As 01kipper said above, the saves are in ~/Library/Application Support/com.krome.BTTrilogy. So, the question is definitively answered; hopefully the OP has managed to navigate there by now.
If anyone already has a PCGamingWiki account (or doesn't mind creating one), they should add this info to the appropriate section of the appropriate page on that site, since it's currently missing.
Thanks to everyone for your input. I am on the right track now.
the character names are easy to find, so all is left is to locate the exact position of the stats, exp and the gold of course.

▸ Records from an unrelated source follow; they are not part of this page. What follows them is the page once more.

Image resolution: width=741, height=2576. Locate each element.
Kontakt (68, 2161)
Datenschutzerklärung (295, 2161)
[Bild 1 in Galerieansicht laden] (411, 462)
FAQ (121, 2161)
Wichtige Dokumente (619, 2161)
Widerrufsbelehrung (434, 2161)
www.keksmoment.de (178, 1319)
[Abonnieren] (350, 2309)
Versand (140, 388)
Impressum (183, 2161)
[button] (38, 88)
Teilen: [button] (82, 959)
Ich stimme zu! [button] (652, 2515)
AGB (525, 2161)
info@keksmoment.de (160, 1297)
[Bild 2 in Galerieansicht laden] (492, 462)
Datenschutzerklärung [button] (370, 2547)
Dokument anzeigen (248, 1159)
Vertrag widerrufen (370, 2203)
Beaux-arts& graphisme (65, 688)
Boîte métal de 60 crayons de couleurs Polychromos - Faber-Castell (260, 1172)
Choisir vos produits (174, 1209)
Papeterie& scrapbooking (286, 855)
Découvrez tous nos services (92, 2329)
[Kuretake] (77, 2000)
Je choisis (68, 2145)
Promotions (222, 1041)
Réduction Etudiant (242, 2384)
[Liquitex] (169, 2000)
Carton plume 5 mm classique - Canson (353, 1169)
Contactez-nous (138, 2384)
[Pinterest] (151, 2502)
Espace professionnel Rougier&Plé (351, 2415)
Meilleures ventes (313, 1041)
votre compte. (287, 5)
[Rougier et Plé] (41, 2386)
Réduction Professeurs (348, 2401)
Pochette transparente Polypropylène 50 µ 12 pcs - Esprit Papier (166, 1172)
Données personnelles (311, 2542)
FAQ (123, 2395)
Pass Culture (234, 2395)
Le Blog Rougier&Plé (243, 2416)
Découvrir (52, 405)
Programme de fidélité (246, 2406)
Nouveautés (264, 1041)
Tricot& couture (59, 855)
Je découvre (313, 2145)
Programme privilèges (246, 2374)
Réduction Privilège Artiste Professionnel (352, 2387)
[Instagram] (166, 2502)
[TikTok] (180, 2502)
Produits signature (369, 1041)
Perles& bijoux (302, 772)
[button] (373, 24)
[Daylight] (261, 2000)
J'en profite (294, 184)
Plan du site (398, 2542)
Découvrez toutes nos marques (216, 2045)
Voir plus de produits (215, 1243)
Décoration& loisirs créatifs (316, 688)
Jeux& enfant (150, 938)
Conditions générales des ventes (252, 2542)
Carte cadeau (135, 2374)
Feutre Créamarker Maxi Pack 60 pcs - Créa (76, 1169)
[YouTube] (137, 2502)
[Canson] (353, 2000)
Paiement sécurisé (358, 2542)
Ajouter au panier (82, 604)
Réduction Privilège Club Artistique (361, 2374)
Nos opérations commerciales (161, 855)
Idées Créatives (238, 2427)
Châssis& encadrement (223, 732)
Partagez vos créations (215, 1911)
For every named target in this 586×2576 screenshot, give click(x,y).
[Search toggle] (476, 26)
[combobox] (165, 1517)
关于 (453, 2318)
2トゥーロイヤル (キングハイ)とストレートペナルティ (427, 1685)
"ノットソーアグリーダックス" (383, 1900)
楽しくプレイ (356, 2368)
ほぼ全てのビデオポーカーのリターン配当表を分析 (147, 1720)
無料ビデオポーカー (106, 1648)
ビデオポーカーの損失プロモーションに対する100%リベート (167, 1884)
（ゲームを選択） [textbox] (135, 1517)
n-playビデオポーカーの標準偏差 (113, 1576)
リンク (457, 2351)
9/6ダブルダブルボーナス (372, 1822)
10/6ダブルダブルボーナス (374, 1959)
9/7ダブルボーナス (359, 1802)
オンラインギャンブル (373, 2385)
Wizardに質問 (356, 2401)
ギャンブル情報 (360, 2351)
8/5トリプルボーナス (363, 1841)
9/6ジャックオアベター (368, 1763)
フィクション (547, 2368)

thanks again and have a nice weekend
Android

Internal or external Storage: %STORAGE_PARTITION%/Android/data/com.inxile.BardTale/files/SavedGames/

iOS

Only accessible with iExplorer or other third-party apps: Apps/Bard's Tale/Documents/SavedGames

Windows

%APPDATA%\Local\inXile entertainment\The Bard's Tale\Saved Games

macOS/OS X

older Mac App Store: ~/Library/Containers/com.inxile.BardTaleOSX/Data/Library/Application Support/The Bard's Tale/SavedGames

old all other stores: ~/Library/Application Support/The Bard's Tale/SavedGames

Linux

Depends on distro, but often one of the following:

$XDG_DATA_HOME/data/BardTale/SavedGames

~/.local/share/data/BardTale/SavedGames
Not always guaranteed to work but opening a terminal window and then

find ~ -type d -iname '*bard*'

would probably have given you an idea of where to start looking as well.
Questions like these infuriate me. Not the people asking the question, but game developers.
Why does no one ever ask "Where do I find the word document I just created"?

A save file should be treated as a user-created document, stored in a user-friendly directory, not buried somewhere, like some disposable settings file.
Not just that, but the settings files too. On Macs, the logical place for those would be ~/Library/Preferences, but all too frequently the devs put them elsewhere.